Dept. of Vermont Health Access

% of initial prior authorization requests with a decision rendered within 14 and 28 days

Current Value

96.1%

Apr 2025

Definition

Notes on Methodology

Please note that in the chart above:

  • The dotted trendline represents the % of PA finalized in 28 days or less
  • The solid trendline represents the % of PA finalized in 14 days or less

Story Behind the Curve

This performance measure is important because prior authorization (PA) determinations of medical necessity are expected to adhere to specified completion timeframes outlined in Medicaid Rules and Federal Guidelines 42 CFR §438.210(d): For standard authorization decisions, provide notice as expeditiously as the enrollee’s health condition requires and within State-established time-frames that may not exceed 14 calendar days following receipt of the request for service, with a possible extension of up to 14 additional calendar days, if the enrollee or the provider requests the extension; or the MCO justifies the need for additional information and how the extension is in the enrollee’s interest.

Data analysis in late SFY25 determined that standard authorization determination decisions were being delayed in an effort to acquire necessary clinical information from providers. Although a delay in completing a medical necessity determination may benefit members, it is expected to be the exception.  To improve PA efficiencies and adhere to expected completion timeframes, DVHA providers have been given guidance on DVHA PA submission requirements through multiple communications.  

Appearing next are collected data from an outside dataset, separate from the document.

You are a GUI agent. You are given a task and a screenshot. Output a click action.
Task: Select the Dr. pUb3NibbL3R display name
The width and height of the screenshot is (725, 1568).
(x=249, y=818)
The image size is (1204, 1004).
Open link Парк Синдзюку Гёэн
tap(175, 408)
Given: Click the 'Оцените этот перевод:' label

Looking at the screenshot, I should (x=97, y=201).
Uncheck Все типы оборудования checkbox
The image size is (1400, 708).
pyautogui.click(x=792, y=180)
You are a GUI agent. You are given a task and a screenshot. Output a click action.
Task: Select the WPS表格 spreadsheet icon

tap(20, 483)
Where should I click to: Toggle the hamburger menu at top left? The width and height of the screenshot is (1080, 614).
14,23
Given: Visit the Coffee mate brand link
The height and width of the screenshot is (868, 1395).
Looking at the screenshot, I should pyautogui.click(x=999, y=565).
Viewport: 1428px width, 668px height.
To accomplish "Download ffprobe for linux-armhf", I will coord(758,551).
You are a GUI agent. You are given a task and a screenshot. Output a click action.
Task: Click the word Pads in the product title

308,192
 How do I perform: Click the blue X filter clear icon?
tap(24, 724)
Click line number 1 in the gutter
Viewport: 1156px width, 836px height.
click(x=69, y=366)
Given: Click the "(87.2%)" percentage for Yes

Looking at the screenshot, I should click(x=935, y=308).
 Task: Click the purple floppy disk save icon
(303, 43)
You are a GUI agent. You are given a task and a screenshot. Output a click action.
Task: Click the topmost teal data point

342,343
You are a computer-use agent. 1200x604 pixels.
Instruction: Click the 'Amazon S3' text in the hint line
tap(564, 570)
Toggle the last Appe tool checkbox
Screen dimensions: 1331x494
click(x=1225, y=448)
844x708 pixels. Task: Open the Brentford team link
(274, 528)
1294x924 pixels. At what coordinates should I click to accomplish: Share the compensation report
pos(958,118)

The solid trendline in the graph above shows the determination decisions made within 14 days and the dotted trendline shows the determinations for which an exception was made, and the decisions were made within 28 days. The efforts the Clinical Operations Unit are making to improve the timeliness of PA determination decisions are outlined in the Strategy section below; DVHA anticipates both rates will increase over SFY26.
 

Narrative Updated: 05/02/25

Partners

  • DVHA Chief Medical Officer (CMO)
  • DVHA Data Unit
  • DVHA Member and Provider Services Unit
  • DVHA enrolled Providers and Vendors
  • DVHA Fiscal Agent

Strategy

Targeted outreach to providers has been implemented to improve data percentages. This approach includes collaboration with Gainwell Provider Representatives to engage providers and educate best practice with prior authorization submissions and documentation requirements.